## EXCERPTED PASSAGE

= = = = =

MEASURING THE GROWTH OF KNOWLEDGE WITH TIME
How can we measure whether resources are getting more abundant or less abundant? Historically, many people have done so by estimating the quantity of a resource, such as crude oil, and dividing that estimate by the rate of consumption of that resource. If known reserves of a resource grew at a slower rate than the consumption rate, statisticians could predict the time when a resource were to run out. Or so they thought. This kind of a measurement has to be faulty, for despite millennia of economic activity and hundreds of years of observations and prognostications, humanity has never run out of a single nonrenewable resource. Don’t believe us? Try to think of one.
There are many reasons why the measurement of quantities does not yield expected results. First, quantities are often not directly observable. We really have no idea how much oil and gas, for example, we have. That’s because we do not have the know-how to measure the total supply of any given resource on the planet in a cost-effective way. Second, there is a large range of quality, grades, and concentration levels of resources. That makes the costs of discovery, extraction, and refinement of resources highly subjective. Third, because it is so expensive to perform surveys of resource reserves, those surveys usually end up having little or no value. To give an example, after more than a century of the intensive use of fossil fuels, we have more known deposits today of oil and gas than ever before. Fourth, we often don’t know where to look for resources. Although survey technology is improving, the location of new deposits often come as a surprise. Fifth, quantities do not account for substitutes and recycling. History suggests that many substitutes for current resources and ways to recycle those resources are yet to be discovered. Sixth, we can’t predict future discoveries of new deposits of resources and improved extractive technologies that may increase the supply of resources. Seventh, surveyors of resources face asymmetrical costs. If they overestimate resource reserves, companies lose money in a very visible way. If surveyors underestimate resource reserves, exploration does not take place, and the cost to companies is invisible. Finally, the surveyors may also want to underestimate resource reserves to increase their budgets and, consequently, their status.
Prices, we believe, are a much better way of ascertaining the relative abundance or scarcity of resources. If prices go up, resources are getting scarcer. If they go down, they are getting more abundant. Where do prices come from? In a free economy, nobody sets prices. They emerge spontaneously through the revealed preferences of individual buyers and sellers. Every time you buy a cup of coffee on the way to work, for example, you incrementally increase the price of coffee beans. Every time you fail to buy your usual morning cup of coffee, you decrease the price of coffee beans by a tiny amount. If everyone stopped buying coffee, the price of coffee beans would collapse. The movement of prices informs both producers and owners of capital about the goods and services that ought to be produced (cars and smartphones) and goods and services that ought to be discontinued (horse-drawn carriages and the telegraph). So the market is a mechanism (or, really, a process) for the gathering and exchange of information. Individual decisions made by billions of buyers and sellers generate useful knowledge that ensures the relatively smooth functioning of an economy (no permanent shortages of desired goods or permanent stockpiles of undesired goods) and the continued generation of wealth.
However, note that there are different kinds of prices. The simplest kind of price is the “nominal,” or current price, which you see in the shop when you buy a loaf of bread or fill up your car at the gas station. A more sophisticated, or “real” kind of price, is adjusted for inflation, which accounts for the well-known fact that in the era of fiat currency or government-issued currency, the dollars in your pocket get less valuable every year (i.e., the government tends to print more money than is necessary, thereby lowering the value of the currency relative to the total amount of goods and services in the economy). The real price, therefore, subtracts from the nominal price the rate of inflation, thus making it possible to compare prices or abundance of resources across time. What’s missing from both kinds of prices is the amount of dollars in your wallet. How often have you heard your grandparents complain that a gallon of gas cost 50 cents and a loaf of bread 5 cents “back in the good old days”? “True, Grandma and Grandad,” ought to be your response, “but what happened to your incomes over your working lives?”

= = = = =

## WORK TO BE COMPLETED
Extend the passage on gauging resource abundance through prices, picking up after its final sentence. The material after this has no connection to the passage on resource abundance and prices.

## STORED DATA

= = = = =

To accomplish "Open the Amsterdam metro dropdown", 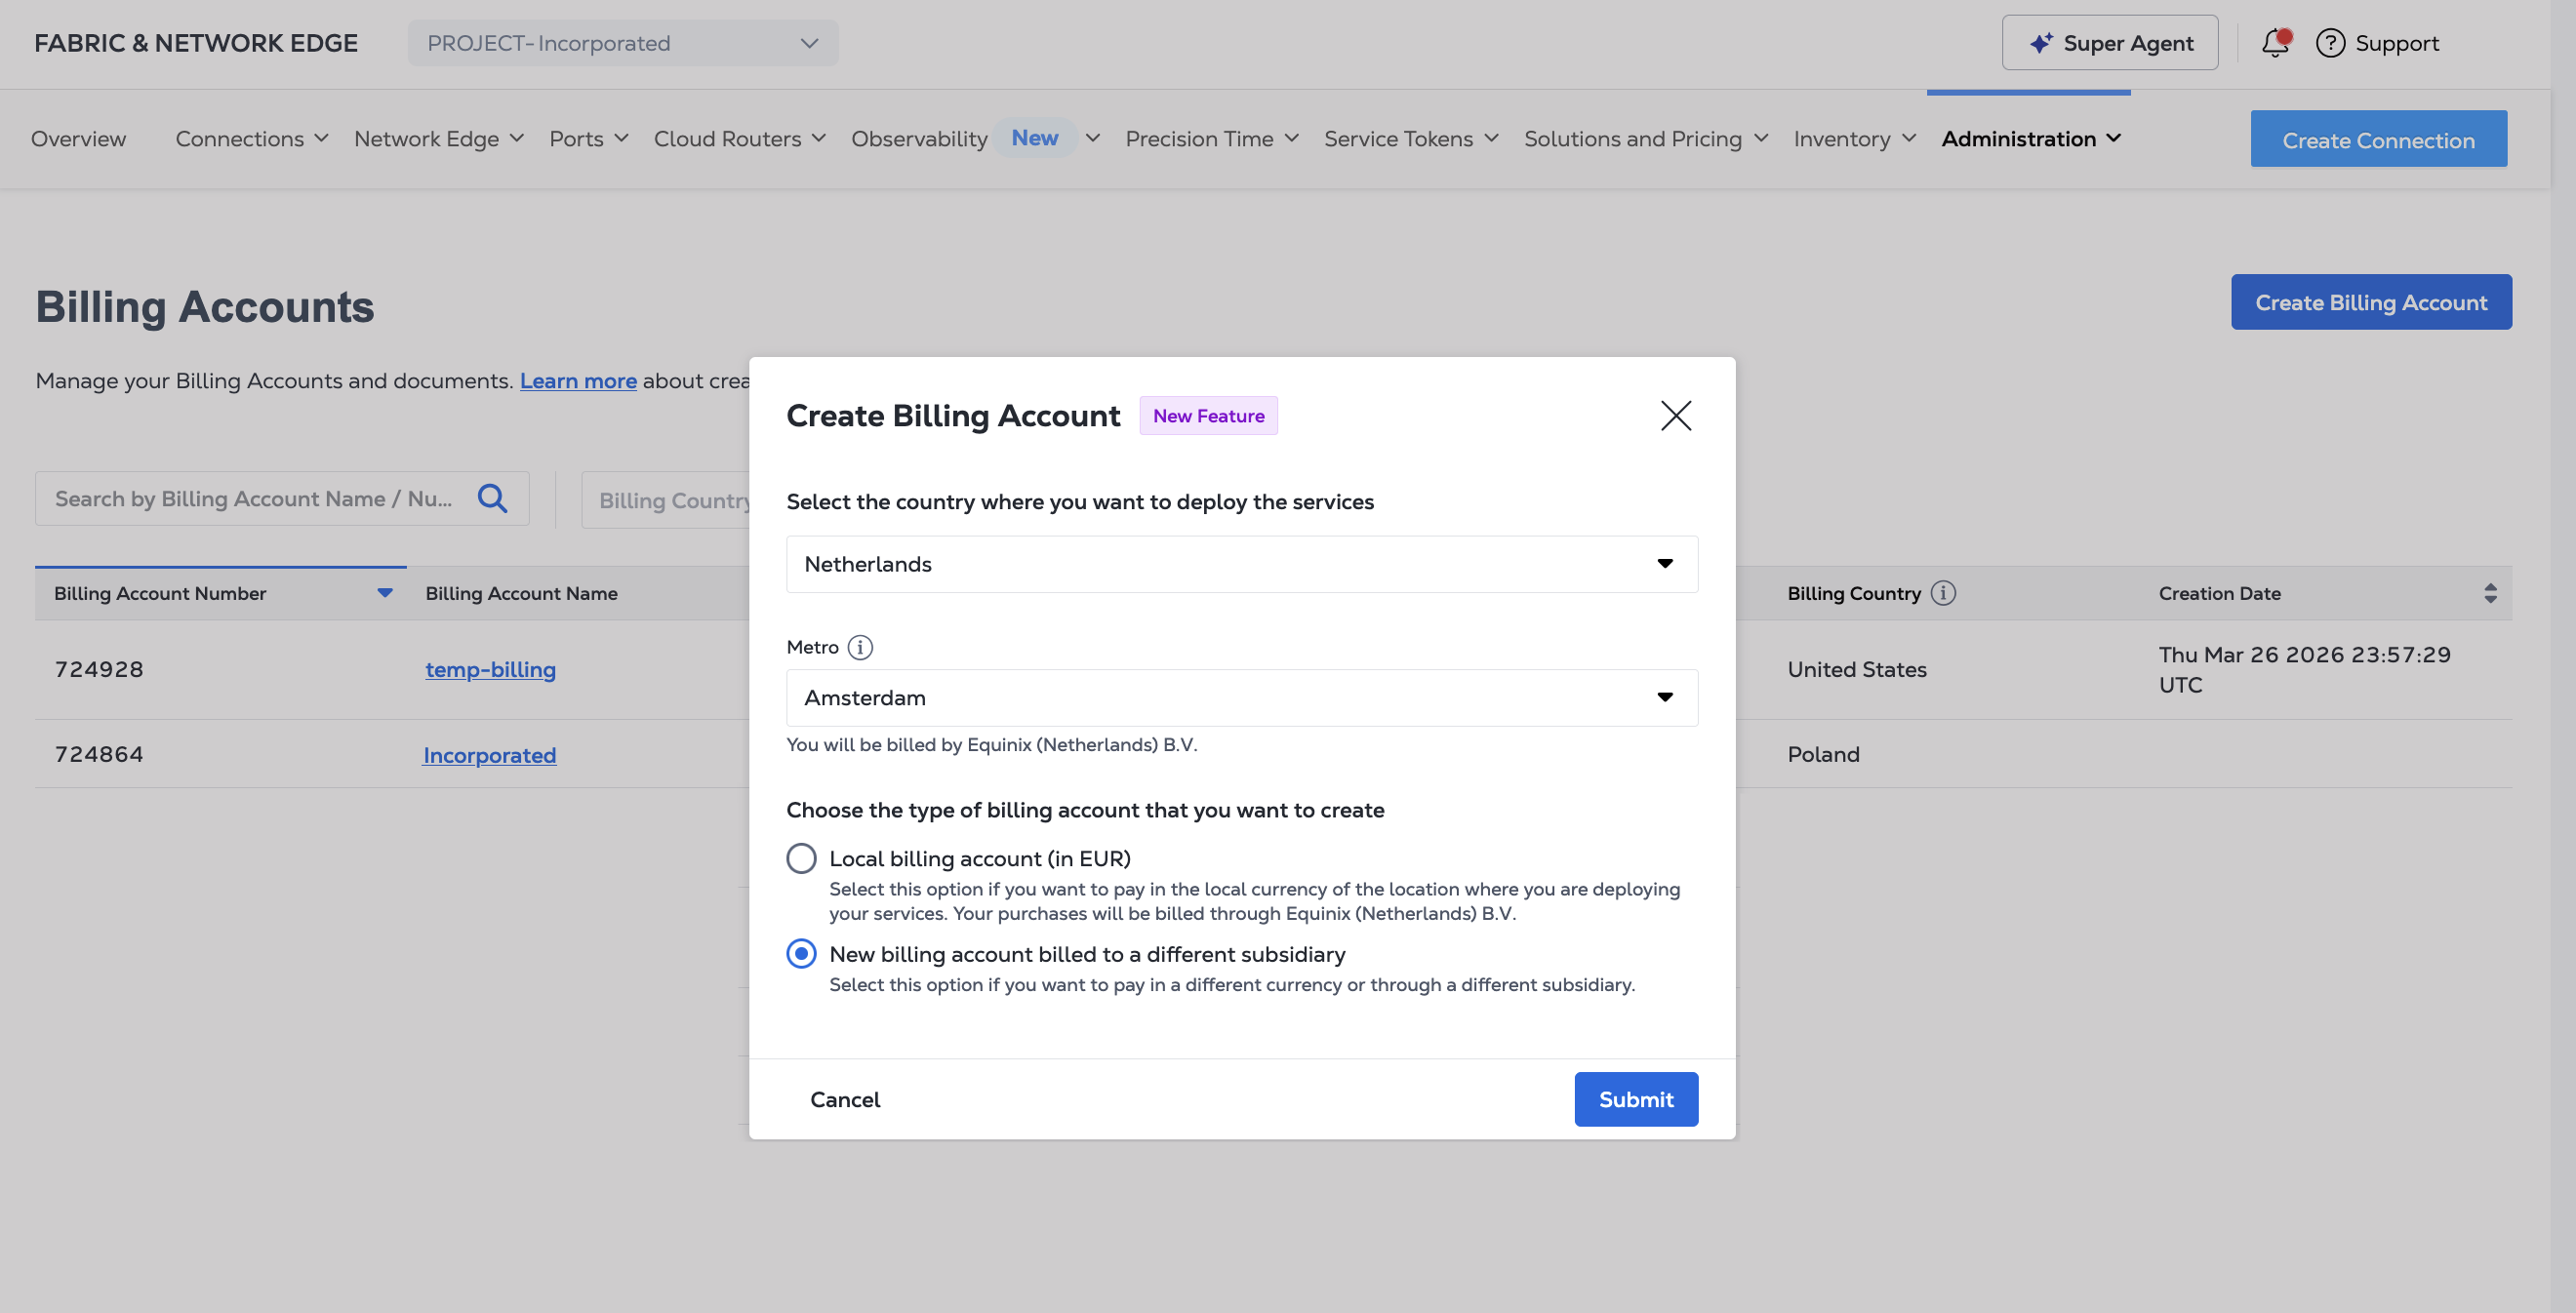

= = = = =

## RESPONSE TO THE TASK
Typically, though not always, individual incomes increase at a higher rate than inflation. That’s because people tend to grow more productive (i.e., they use new knowledge or inventions to generate more value per input, such as an hour of work, an acre of land, and amount of capital available) over their lifetimes and across time. Just think of the economic output or productivity of a worker with a shovel versus that of a driver of a giant excavator. It is that productivity growth that has resulted in our incomes today being much higher than that of our grandparents (adjusted for inflation, the real median personal income in the United States rose from $25,326 in 1974 to $35,805 in 2020). To correct for the problem of the missing wage increases, we have come up with the concept of “time prices.” Whereas nominal and real prices are measured in dollars and cents, time prices are measured in hours and minutes. To calculate a time price, all you need to do is to divide the nominal price of a good or service by your nominal hourly income. That tells you how long you must work to afford something. So long as your nominal hourly income increases at a faster pace than nominal prices do, goods and services get more abundant.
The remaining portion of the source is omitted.